C'est par la poésie que s'est d'abord exprimé l'artiste, à une époque de révolte contre l'hypocrisie et la bigoterie de son entourage. Mais, petit à petit, il s'est réconcilié avec son enfance ; le "langage" s'est modifié, est devenu une peinture néo-impressionniste faite, à l'image de la vie, de traces belles et de déchets extirpés des poubelles : à partir de là, René Strubel n'a plus exprimé que le sens de l'éphémère ancré en lui, son espoir de laisser malgré tout une trace durable, un message intemporel fait non de désespoir comme, à première vue, pourraient le suggérer ses œuvres, mais d'une vision objective de la vie, sans mièvrerie ni tricherie : une recherche de la beauté dans la vérité.
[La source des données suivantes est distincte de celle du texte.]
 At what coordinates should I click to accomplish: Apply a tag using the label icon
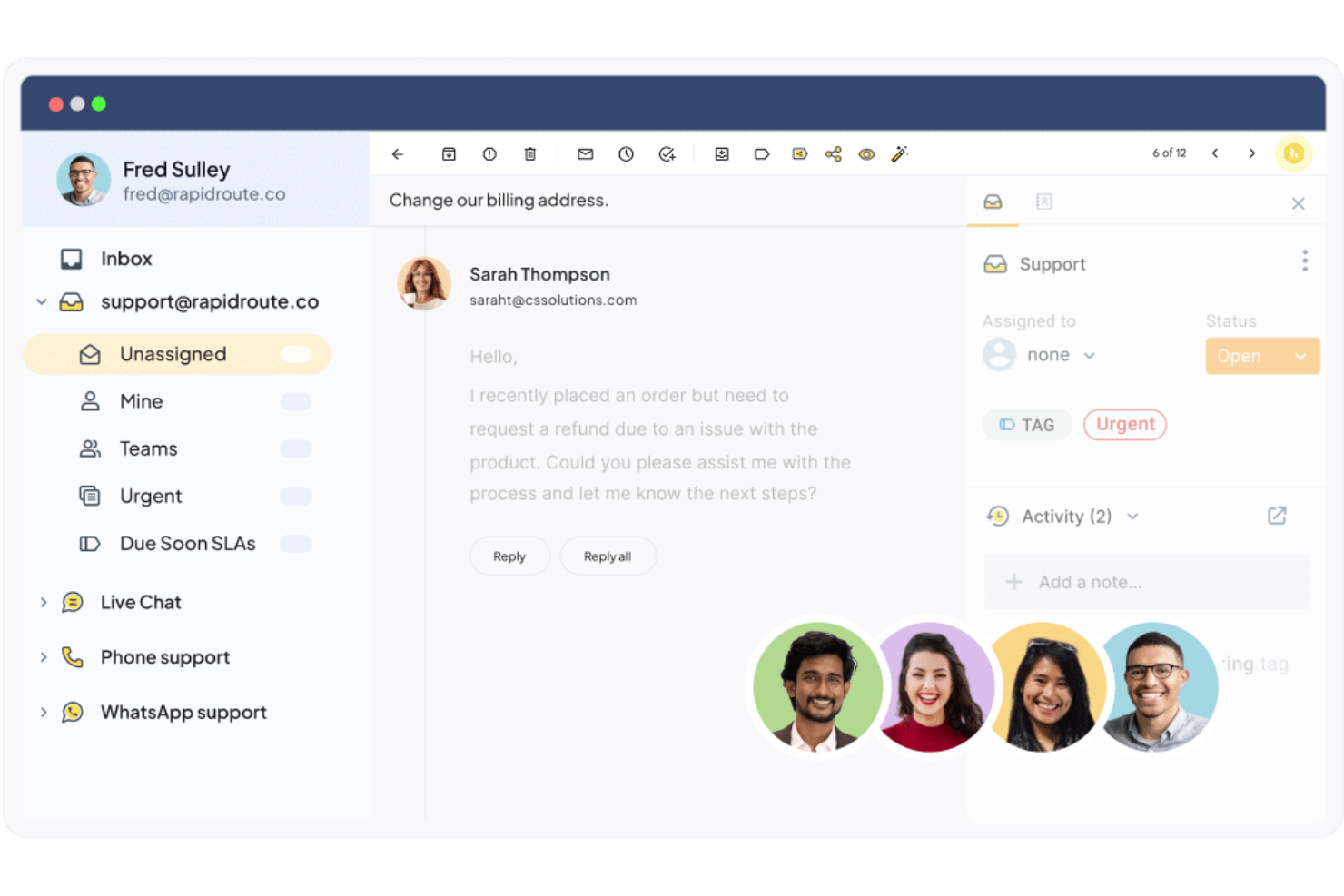click(x=762, y=153)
Tant pis pour quiconque ne saura déceler cette beauté sous les oripeaux ! 

Et il vrai qu'ils sont "beaux" à leur manière, puissamment impressionnants, porteurs sans concession de toute la misère du monde, les crucifix qui, de peintures, ont crevé la toile pour devenir des reliefs faits de vieilles planches, vieux morceaux de métaux, ligatures métalliques ou torons végétaux, couverts de pigments ocre et toujours mats. Cloués, torturés, tortis, écartelés sur leur croix, ces "hommes emblématiques" ne permettent pas au spectateur d'imaginer pour eux, le mondre souffle libérateur. Et cependant, à les contempler longuement, l'angoisse s'estompe et le sentiment émerge peu à peu qu'en jetant sur ses œuvres tant de déchéance, l'artiste libère ses propres misères. 

Il ennoblit, ce faisant, les objets rejetés par autrui ; parvient en somme "avec de la boue, à faire de l'or" ; réalise par cet étrange va-et-vient une totale adéquation entre œuvre et imaginaire ; impose par ses assemblages inattendus SA conception de la beauté universelle : Quel artiste, partant de matériaux "nobles" et réalisant des sculptures "esthétiques" pourrait assumer aussi sincèrement et sereinement que le fait René Strubel, la phrase de Nietzsche "Avoir du chaos en soi, pour accoucher d'une étoile qui danse" ? 

Jeanine RIVAIS

CE TEXTE A ETE PUBLIE EN 1995 SUITE A UNE EXPOSITION AU CENTRE CULTUREL SAINT-MUCHEL DE COURTRAI.